Pearl: Film Review
Pearl, Ti West‘s origin story for the elderly villain in 2022’s X, has been out in America for months. After weeks and weeks of dodging clips, tweets and other spoilers online, I finally know what all the excitement is about.
The movie is set in 1918 in Texas and tells the story of Pearl (Mia Goth), a young ambitious girl who dreams of being a movie star. She resents her strict German immigrant mother Ruth (Tandi Wright) and her paralysed father (Matthew Sutherland) and is fed up with waiting for her husband Howard (Alistair Sewell) to return home from the war. As we already know from X, Pearl is a disturbed individual who doesn’t cope with her feelings well (to put it mildly).
If you’re expecting Pearl to be a Texas Chain Saw Massacre-style slasher like X, you’ll be quite mistaken. This film has a very different style and one you would not expect from a slasher film. It pays homage to the Golden Age of Hollywood and Technicolor films like The Wizard of Oz, with bright and colourful visuals, an overdramatic score and (deliberately) theatrical acting from Goth.
Goth’s performance in Pearl has been widely praised for months and some even called for her to get an Oscar nomination. I wouldn’t go quite that far but she is sensational as a desperately unhappy and deeply unstable woman. Pearl becomes increasingly unhinged as the film progresses and Goth delivers several standout moments – an emotional six-minute monologue, a fraught confrontation with a lover and a haunting continuous take in the credits.

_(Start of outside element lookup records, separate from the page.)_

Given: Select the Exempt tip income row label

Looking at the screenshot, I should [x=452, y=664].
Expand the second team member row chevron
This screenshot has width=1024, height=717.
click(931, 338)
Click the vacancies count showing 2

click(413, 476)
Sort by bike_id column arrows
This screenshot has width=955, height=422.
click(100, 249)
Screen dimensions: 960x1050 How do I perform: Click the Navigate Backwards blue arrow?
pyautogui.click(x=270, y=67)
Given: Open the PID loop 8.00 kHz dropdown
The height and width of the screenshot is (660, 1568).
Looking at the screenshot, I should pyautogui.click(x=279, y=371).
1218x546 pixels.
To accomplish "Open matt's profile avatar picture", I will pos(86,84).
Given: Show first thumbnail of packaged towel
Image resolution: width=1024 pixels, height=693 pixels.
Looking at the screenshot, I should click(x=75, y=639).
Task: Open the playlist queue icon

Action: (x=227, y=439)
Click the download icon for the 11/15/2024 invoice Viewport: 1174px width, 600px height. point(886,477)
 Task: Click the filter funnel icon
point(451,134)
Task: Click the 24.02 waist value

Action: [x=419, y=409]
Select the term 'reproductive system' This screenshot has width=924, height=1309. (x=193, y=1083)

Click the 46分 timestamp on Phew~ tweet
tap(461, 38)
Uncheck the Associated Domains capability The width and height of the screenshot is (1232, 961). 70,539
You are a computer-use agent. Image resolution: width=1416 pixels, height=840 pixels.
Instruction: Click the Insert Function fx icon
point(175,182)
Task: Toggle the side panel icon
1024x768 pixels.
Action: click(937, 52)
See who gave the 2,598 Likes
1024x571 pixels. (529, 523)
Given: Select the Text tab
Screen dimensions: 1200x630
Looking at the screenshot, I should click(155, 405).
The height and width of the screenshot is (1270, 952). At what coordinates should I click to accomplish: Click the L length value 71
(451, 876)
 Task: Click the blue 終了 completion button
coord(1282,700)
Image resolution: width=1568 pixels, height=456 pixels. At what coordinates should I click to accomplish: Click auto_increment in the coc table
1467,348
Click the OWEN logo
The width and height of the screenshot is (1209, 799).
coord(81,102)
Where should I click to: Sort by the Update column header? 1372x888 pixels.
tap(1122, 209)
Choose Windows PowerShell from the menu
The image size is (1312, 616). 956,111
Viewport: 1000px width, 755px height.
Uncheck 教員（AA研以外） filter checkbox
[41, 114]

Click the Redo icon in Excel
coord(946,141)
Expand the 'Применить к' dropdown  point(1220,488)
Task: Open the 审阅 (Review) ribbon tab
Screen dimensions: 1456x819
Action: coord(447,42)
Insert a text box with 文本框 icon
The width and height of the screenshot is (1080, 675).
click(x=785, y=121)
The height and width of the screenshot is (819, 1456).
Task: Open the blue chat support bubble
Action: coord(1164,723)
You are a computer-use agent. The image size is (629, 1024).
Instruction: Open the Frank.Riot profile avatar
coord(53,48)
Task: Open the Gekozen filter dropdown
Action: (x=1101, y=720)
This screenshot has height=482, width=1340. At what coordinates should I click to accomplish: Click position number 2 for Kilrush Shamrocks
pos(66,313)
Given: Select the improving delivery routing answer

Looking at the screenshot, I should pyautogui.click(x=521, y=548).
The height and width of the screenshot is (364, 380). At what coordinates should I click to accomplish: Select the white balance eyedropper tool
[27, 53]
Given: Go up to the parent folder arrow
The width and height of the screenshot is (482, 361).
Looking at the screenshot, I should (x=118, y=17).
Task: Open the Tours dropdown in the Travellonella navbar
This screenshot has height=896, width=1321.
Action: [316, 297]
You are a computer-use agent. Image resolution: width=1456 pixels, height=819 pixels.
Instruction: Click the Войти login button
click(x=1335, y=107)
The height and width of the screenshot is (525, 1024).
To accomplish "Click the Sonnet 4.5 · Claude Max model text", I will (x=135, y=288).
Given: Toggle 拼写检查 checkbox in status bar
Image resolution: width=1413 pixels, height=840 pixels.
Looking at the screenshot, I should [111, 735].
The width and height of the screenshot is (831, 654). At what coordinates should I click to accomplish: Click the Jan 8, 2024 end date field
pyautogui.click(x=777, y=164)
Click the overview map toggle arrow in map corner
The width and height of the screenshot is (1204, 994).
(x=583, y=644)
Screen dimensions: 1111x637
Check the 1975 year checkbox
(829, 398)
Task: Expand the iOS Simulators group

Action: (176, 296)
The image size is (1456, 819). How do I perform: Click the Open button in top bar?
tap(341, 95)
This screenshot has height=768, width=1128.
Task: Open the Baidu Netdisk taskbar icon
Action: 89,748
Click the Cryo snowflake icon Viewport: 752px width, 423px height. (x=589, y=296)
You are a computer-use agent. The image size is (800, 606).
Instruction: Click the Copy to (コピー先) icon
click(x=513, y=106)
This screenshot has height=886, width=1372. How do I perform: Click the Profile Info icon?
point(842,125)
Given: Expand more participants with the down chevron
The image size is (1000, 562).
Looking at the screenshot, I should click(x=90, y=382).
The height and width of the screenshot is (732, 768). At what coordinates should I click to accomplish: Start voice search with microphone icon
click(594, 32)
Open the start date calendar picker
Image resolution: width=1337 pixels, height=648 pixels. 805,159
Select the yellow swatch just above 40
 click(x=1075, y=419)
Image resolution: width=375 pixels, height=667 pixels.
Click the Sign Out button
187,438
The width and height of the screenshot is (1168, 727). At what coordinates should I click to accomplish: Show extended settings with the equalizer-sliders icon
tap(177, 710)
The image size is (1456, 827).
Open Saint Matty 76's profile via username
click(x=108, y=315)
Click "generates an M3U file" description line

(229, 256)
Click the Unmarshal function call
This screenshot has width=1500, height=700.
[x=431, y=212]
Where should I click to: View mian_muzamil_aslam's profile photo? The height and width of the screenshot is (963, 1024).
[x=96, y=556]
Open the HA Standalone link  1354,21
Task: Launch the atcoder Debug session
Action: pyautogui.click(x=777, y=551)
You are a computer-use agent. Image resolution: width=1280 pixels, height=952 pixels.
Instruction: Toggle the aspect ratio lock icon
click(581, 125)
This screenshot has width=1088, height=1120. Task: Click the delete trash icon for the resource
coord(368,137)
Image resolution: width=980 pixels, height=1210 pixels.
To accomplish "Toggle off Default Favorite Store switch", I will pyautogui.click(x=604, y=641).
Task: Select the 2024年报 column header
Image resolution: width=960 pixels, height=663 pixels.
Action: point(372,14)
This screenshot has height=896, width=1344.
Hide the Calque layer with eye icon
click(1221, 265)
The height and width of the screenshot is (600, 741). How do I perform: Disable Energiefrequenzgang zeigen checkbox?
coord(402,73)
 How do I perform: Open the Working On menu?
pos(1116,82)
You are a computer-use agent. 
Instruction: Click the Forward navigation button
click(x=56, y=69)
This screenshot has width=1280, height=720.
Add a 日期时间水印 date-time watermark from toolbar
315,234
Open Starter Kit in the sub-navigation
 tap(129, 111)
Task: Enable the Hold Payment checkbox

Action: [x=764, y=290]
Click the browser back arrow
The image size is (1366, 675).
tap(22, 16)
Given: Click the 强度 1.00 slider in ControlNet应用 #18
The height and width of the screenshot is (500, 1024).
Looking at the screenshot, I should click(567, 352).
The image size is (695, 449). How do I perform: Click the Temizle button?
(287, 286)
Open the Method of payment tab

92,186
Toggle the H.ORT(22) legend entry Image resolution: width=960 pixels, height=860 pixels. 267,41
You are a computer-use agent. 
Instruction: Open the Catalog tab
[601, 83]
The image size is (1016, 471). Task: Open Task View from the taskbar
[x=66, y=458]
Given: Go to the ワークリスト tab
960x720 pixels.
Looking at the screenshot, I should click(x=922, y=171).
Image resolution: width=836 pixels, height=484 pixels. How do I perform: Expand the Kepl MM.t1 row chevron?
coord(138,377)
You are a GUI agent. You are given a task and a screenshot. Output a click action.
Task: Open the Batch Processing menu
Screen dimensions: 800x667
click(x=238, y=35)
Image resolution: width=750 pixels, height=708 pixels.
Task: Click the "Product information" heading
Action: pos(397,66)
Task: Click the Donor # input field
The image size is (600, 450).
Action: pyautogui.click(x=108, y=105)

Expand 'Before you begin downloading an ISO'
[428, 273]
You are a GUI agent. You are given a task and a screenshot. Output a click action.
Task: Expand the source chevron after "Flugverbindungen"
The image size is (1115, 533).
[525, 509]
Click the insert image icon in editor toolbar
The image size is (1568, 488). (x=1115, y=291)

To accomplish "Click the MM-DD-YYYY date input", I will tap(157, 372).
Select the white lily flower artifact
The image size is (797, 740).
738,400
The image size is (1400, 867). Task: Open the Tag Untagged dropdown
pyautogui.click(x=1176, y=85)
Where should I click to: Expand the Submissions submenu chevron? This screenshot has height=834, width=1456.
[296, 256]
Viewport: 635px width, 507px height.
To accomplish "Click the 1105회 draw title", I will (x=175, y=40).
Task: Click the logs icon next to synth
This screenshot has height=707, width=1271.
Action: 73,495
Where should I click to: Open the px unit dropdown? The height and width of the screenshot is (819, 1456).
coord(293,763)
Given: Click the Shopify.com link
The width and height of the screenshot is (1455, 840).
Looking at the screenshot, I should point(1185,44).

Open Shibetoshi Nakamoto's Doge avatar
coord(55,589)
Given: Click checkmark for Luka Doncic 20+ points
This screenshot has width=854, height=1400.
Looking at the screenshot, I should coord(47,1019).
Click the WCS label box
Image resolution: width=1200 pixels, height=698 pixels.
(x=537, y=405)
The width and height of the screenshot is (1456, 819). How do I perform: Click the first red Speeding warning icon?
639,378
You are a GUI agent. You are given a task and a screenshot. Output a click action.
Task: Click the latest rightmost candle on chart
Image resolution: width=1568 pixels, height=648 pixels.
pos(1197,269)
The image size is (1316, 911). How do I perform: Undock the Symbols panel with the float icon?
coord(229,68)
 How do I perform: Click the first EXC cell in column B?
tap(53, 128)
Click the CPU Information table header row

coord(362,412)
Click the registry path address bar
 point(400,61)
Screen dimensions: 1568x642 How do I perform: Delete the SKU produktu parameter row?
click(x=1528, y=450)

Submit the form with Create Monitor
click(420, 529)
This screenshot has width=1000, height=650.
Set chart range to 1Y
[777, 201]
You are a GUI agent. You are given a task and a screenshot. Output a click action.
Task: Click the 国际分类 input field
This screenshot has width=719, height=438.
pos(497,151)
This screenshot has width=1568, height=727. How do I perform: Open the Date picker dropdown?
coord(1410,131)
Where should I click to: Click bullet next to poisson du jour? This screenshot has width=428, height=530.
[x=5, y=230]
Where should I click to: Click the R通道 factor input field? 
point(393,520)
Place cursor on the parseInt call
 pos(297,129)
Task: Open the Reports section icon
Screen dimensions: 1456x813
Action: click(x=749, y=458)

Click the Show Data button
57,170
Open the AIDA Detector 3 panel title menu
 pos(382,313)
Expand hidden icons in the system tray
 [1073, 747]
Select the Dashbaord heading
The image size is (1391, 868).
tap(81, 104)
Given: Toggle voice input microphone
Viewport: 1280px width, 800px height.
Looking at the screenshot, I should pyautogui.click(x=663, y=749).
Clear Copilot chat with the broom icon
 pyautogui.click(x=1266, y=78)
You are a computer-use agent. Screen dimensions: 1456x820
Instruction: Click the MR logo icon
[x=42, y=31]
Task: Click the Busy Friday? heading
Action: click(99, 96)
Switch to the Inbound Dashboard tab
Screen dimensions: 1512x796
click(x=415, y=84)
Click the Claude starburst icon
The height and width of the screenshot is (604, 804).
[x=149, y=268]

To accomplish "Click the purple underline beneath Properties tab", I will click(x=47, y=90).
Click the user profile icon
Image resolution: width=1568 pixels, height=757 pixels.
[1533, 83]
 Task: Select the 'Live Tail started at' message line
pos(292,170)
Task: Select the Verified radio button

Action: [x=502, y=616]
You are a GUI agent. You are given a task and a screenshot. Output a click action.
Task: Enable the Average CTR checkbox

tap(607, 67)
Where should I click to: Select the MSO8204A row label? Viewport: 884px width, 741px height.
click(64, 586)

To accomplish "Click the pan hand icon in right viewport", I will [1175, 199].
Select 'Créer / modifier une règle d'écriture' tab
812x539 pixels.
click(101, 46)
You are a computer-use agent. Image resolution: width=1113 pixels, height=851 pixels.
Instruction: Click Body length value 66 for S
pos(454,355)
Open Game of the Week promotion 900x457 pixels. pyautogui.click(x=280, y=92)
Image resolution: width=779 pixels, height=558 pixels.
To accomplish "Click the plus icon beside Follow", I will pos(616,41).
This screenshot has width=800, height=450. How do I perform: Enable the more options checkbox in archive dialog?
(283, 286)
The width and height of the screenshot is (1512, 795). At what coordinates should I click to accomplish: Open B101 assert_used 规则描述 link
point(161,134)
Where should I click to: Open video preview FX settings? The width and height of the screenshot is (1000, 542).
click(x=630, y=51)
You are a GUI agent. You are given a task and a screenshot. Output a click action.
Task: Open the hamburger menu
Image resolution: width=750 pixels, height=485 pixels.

It took me a while to get into Pearl because it’s not a slasher straight away. It takes its time, establishing her life on the farm with her stifling parents. I found it quite repetitive – “I want to be a star and escape from here” etc – but this bothered me less once Pearl’s true colours started to appear. I would describe it as a character study with slasher moments than a true slasher. The kill count isn’t that high but the deaths are brutal.
It’s not completely essential to watch X before watching Pearl. In fact, you might get more out of X if you watch it afterwards. But, likewise, you’ll get more out of Pearl if you’ve seen X. The only connective tissue is Pearl herself, her husband Howard and the farm (the same set for both) but it’s nice to be able to connect the dots between the two.
The majority of people raved about X and I thought it was good but nothing amazing. That’s exactly how I feel about Pearl. I’m loving Goth’s new scream queen era but outside of her performance, the film didn’t do much for me.